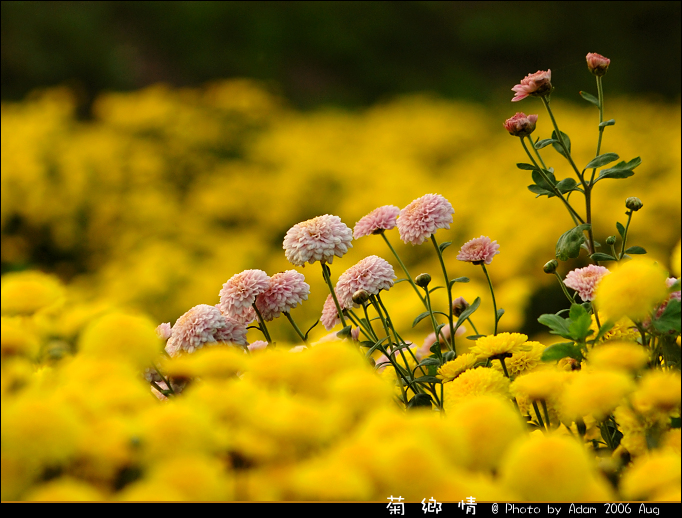Click the small pink flower right of center
This screenshot has width=682, height=518.
click(x=478, y=249)

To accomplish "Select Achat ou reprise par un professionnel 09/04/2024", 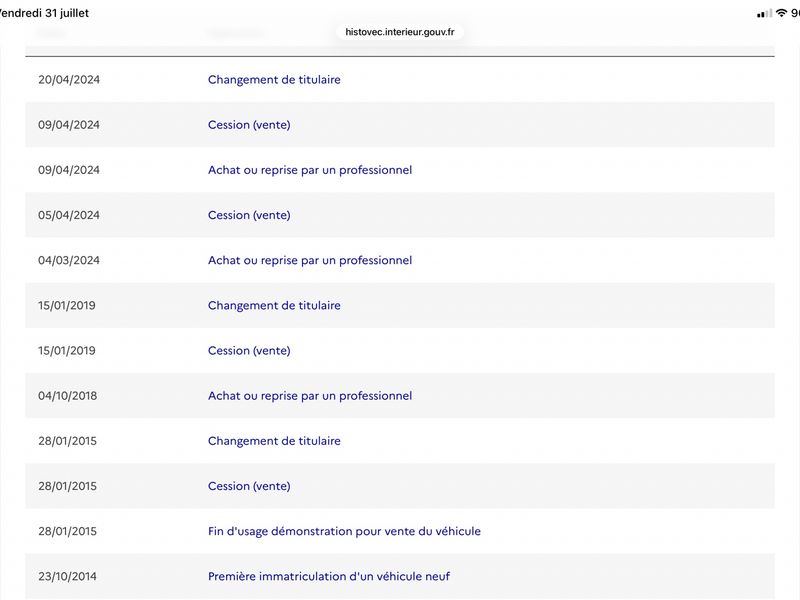I will point(310,170).
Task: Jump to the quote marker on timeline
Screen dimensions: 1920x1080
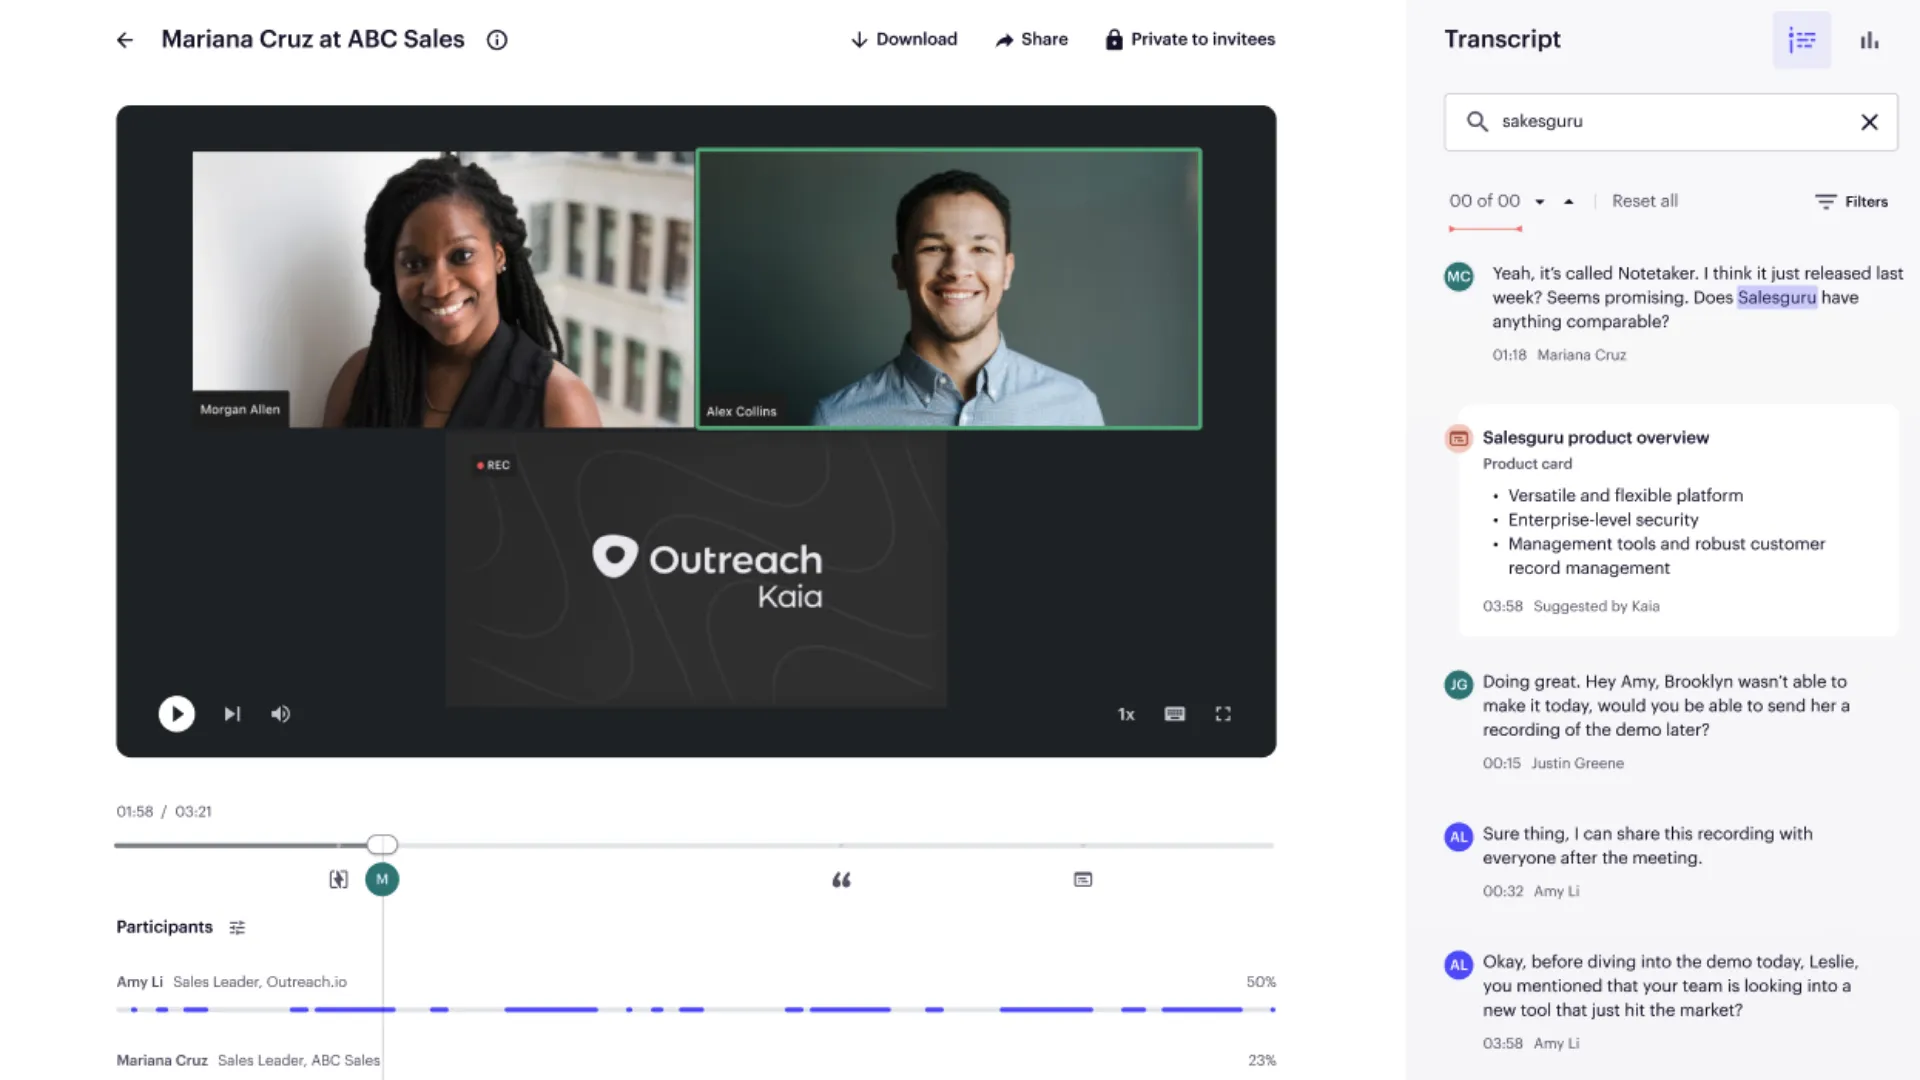Action: coord(842,880)
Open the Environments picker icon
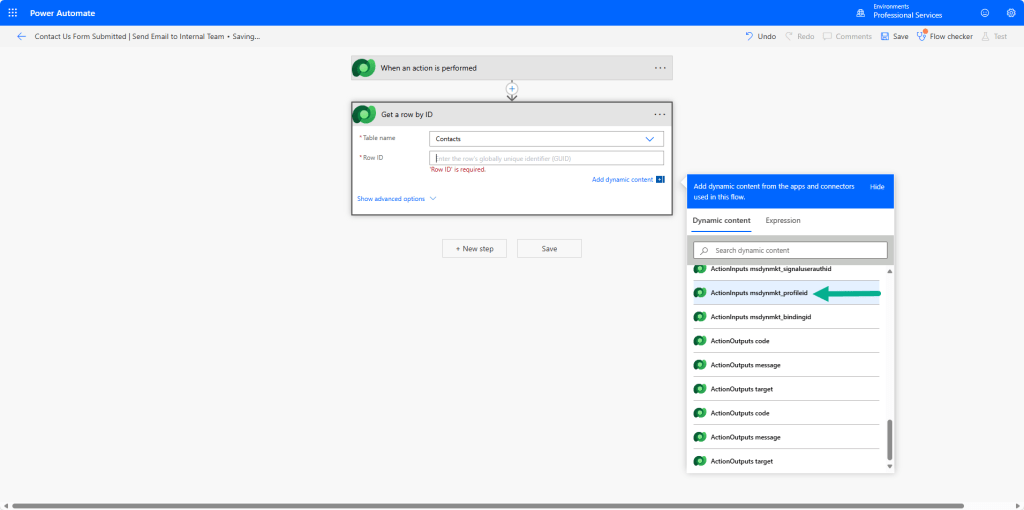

Work required —
From the line that contains "Task: Jump to the quote marker on timeline" down to the final line of the entries above, please copy each line exactly, excluding pictures.

Answer to this task —
Task: Jump to the quote marker on timeline
Screen dimensions: 1920x1080
Action: coord(842,880)
Open the Environments picker icon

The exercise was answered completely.